Although the results of this study do not show a major shift in health behaviours, small individual level changes can be meaningful and contribute to reducing the burden of chronic disease on a population level if the intervention is implemented on a large scale. Composite health scores that showed significant improvements are associated with better health [9, 45] and successful aging . The concept of changing health score on the population wide scale is in keeping with Geoffrey Rose’s public health approach, focusing on shifting the distribution of population risk exposure toward a lower mean rather than simply focussing on high risk individuals [47, 48].While the issue of optimal balance between targeted high risk strategies and wider population health strategies is often debated , it is important that these strategies work synergistically. Targeting patients using bio-markers can help identifying high risk population whereas using a simple but comprehensive lifestyle behaviour score such as the Prudence Score can be helpful in addressing determinants of ill health for the entire populations.

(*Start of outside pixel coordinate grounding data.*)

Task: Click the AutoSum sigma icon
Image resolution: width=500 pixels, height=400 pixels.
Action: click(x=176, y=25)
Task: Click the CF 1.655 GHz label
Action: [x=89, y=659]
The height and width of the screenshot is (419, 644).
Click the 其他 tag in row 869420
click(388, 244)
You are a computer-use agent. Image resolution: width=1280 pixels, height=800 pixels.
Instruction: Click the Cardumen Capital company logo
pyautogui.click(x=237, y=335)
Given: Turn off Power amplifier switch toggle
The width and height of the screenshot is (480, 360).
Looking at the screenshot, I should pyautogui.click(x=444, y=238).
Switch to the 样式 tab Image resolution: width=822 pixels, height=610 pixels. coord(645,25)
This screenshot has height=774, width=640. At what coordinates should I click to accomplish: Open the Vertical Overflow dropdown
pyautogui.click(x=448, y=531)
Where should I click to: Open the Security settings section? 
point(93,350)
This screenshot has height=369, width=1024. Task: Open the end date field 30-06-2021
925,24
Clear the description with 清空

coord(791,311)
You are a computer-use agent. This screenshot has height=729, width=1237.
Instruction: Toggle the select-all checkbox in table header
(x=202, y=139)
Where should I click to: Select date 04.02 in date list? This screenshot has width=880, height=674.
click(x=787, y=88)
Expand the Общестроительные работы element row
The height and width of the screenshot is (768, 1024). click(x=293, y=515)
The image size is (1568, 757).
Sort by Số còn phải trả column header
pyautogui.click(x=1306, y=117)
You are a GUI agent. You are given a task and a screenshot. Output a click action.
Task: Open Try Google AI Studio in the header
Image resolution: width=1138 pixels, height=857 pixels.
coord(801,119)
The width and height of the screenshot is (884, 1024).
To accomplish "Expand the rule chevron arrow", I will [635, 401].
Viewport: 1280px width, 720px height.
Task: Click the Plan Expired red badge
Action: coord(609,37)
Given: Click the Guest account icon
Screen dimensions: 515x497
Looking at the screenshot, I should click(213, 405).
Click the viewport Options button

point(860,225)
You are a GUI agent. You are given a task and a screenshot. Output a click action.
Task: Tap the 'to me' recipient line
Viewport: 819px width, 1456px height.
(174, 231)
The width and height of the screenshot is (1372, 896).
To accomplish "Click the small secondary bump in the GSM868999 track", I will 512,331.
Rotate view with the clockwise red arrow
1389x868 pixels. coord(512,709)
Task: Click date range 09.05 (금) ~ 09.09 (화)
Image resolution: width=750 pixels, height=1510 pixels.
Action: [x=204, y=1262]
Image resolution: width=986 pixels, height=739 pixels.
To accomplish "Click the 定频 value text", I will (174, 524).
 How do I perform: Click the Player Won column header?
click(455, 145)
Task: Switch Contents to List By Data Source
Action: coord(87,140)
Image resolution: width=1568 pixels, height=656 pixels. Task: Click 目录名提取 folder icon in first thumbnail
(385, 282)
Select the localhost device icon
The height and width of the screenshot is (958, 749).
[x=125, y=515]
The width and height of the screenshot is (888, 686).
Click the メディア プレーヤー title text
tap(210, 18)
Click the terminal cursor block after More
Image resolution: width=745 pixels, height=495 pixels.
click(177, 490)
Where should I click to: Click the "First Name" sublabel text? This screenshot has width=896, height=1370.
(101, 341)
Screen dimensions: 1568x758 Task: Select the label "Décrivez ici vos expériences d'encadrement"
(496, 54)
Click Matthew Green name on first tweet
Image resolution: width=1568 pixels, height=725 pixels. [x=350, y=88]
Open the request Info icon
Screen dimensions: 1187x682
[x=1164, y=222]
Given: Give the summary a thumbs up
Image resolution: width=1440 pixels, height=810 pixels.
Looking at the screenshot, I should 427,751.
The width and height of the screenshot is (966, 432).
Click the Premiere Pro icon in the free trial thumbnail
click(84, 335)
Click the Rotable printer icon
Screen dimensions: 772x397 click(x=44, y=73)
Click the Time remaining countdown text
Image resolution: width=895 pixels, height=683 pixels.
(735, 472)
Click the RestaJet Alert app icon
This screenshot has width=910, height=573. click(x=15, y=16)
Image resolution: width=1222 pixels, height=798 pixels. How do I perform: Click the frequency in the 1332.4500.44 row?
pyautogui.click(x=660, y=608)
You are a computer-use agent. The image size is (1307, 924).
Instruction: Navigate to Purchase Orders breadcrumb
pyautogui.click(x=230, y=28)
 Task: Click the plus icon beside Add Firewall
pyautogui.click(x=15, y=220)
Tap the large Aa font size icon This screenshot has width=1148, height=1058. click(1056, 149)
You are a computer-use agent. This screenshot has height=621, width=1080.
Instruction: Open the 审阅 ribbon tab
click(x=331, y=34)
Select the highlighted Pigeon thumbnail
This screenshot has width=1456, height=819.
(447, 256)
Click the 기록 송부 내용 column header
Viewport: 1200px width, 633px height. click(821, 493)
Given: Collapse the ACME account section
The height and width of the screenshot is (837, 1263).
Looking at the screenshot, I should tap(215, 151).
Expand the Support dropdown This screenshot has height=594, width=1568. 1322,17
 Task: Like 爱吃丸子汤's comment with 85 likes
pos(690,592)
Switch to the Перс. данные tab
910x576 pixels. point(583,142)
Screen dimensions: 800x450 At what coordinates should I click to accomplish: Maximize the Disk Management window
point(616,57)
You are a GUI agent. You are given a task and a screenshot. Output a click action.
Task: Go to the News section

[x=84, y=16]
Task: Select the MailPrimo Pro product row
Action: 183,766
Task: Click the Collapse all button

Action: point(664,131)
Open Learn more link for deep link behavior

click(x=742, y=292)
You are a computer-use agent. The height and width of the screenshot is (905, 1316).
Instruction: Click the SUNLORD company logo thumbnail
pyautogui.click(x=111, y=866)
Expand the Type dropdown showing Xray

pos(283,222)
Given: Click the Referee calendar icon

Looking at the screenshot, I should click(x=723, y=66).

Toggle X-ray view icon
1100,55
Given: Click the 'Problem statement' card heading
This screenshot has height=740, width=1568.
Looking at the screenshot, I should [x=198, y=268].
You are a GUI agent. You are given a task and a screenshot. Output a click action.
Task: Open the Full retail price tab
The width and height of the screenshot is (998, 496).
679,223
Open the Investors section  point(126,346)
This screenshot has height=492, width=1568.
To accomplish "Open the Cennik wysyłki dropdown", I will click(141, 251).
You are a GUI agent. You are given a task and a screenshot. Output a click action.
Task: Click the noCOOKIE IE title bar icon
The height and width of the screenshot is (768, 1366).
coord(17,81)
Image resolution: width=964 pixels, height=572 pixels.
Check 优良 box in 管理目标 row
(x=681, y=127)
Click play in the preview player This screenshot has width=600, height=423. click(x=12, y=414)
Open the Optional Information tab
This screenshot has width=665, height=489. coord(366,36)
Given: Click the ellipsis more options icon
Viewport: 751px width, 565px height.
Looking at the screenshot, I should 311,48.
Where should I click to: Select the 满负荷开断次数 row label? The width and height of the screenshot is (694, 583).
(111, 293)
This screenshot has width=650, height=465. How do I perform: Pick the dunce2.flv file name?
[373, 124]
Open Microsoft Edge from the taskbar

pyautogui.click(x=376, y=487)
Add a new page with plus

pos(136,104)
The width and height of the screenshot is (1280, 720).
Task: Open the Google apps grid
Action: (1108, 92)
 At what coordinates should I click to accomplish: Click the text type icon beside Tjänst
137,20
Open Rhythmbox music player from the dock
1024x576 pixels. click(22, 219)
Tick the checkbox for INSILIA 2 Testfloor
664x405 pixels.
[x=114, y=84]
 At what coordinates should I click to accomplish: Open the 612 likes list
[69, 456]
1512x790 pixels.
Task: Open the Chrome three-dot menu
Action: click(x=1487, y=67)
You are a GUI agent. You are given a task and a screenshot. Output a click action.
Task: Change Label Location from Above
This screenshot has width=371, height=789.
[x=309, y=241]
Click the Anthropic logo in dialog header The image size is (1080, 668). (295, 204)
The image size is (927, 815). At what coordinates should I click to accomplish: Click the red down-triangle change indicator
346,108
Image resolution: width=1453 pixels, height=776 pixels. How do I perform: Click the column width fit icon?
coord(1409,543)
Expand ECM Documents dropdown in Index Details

Such lifestyle scores do not rely on biological tests and are easy to comprehend by the lay public. Moreover, interventions such as 10 Small Steps have the ability to work as a trigger for practitioners to briefly and confidently discuss health risk behaviours with their patients, further enhancing behavioural outcomes.
A key strength of this study was the combination of a number of behaviour change strategies known to be both effective and relevant in the primary care setting. It targeted multiple behaviours in a large sample and assessed for long term change with and without reinforcement. Whilst developing a computer-tailored intervention is initially costly and time consuming, such expert-systems can be cost-effective in the longer term and implementable on a large scale . The simplicity of the intervention itself implies a greater feasibility for translation into practice, a step previously effective interventions have failed due to complexity or effort required to implement. Finally, participants were drawn from general practice and representative of the wider Australian population [3, 50], so the results of this study can be generalised to the primary care setting.